By Rabbi Julian Sinclair, November 4, 2008

The now commonplace liberal-left claim that United States foreign policy is run, to the detriment of the whole world, by a "neo-con cabal" consisting of Richard Perle, Paul Wolfowitz and certain other shadowy (Jewish) figures has at least fostered a renewed public consciousness of this fascinating word (cabal, not neo-con).

Cabal entered the English language in the late 16th century to mean a secret intrigue, plot or conspiracy. This coinage coincided with the rising awareness of Jewish mystical teachings, the Kabbalah, in non-Jewish circles. (The word Kabbalah derives from the word meaning "receive," denoting the private, oral nature of its transmission from teacher to student.)
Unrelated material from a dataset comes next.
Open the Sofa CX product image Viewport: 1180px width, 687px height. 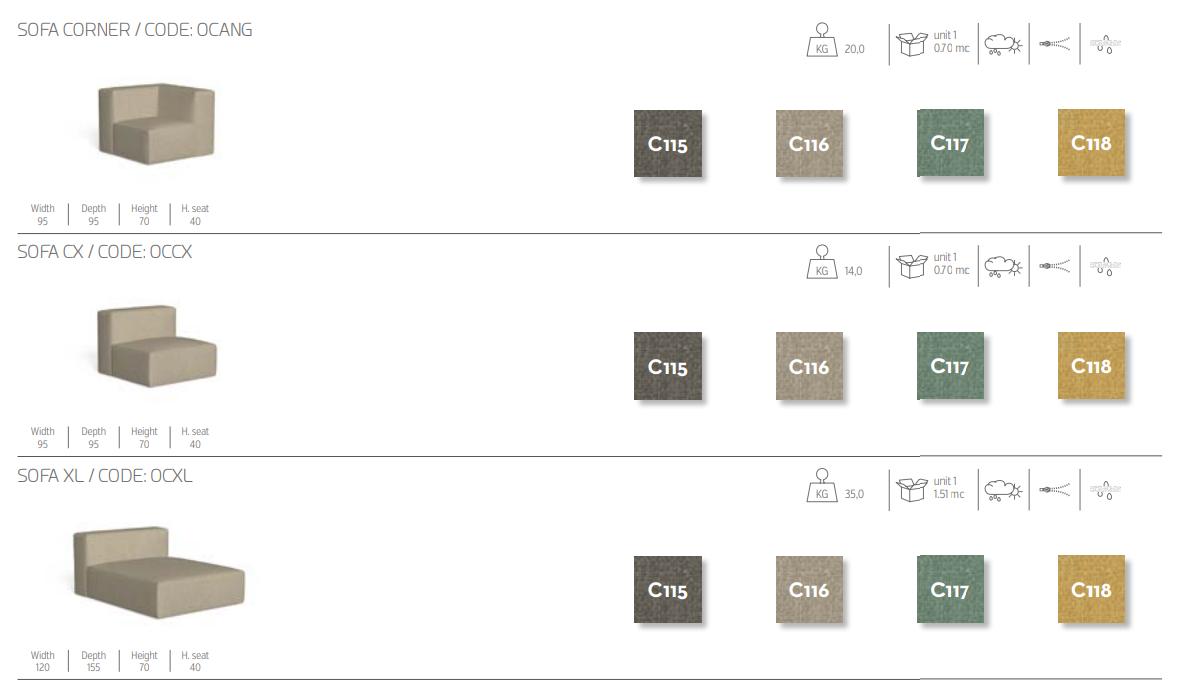click(x=157, y=348)
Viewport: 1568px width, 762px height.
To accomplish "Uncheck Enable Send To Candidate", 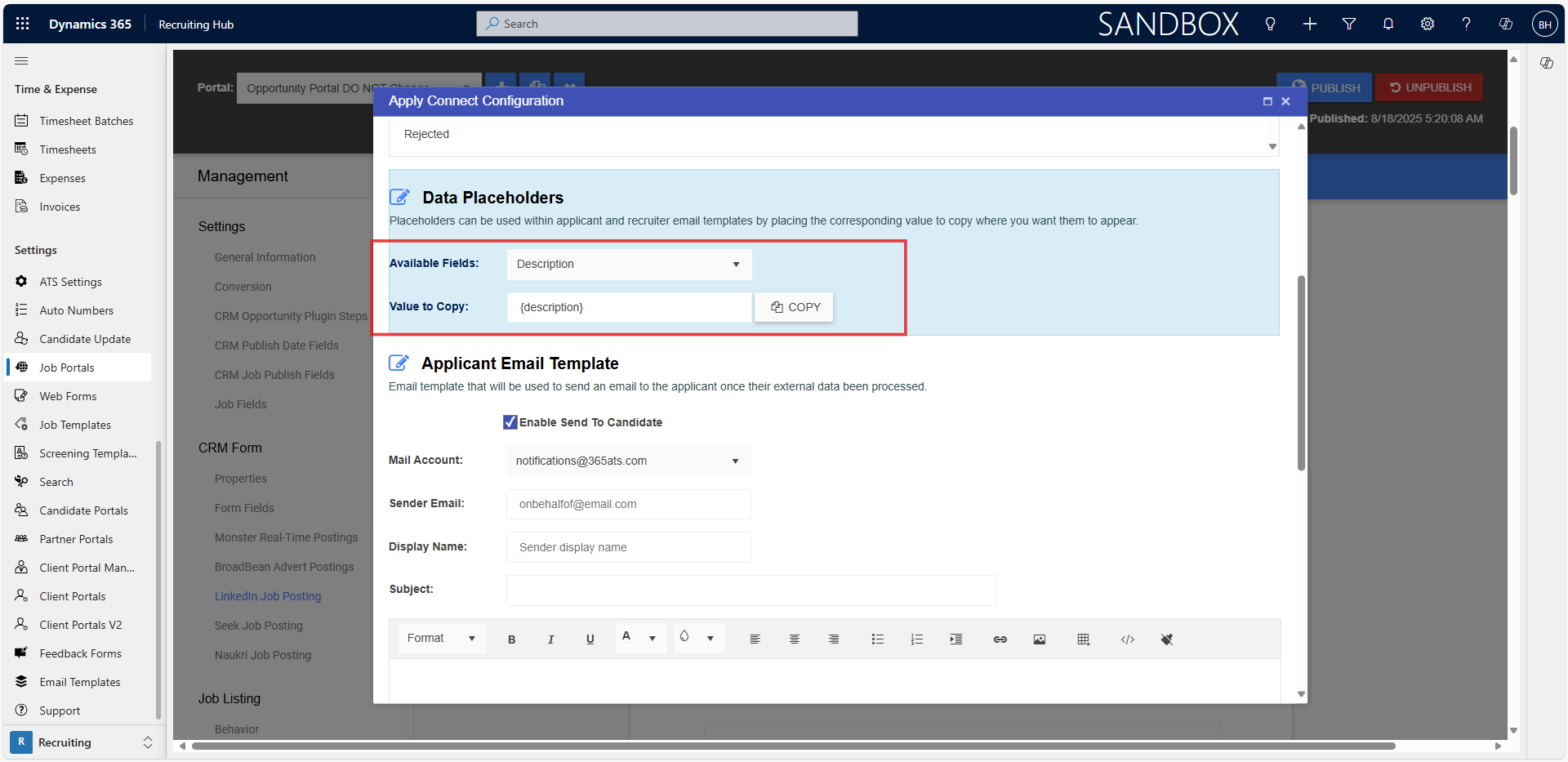I will [x=510, y=421].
The Renaissance scholar Johannes Reuchlin had attempted to mine kabbalistic sources for proofs of the truth of Christianity. Even if most people didn't understand the details of Kabbalah, they knew it was something esoteric and secret, hence the word cabal.
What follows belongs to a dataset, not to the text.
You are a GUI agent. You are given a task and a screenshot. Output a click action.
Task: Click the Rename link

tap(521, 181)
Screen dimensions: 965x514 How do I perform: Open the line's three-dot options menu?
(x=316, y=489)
The heyday of the word came in the mid-late 17th century. A committee of five ministers under Charles II was widely known as the Cabal. Fortuitously, their names - Clifford, Arlington, Buckingham, Ashley and Lauderdale - began with the letters C-A-B-A-L!

The fortunes of the neo-con cabal appear on the wane after the US congressional elections, but cabal is surely one of those antisemitic words ripe for reclaiming. Jews are successful, and hence influential, though not in any particularly sinister way. Join the cabal.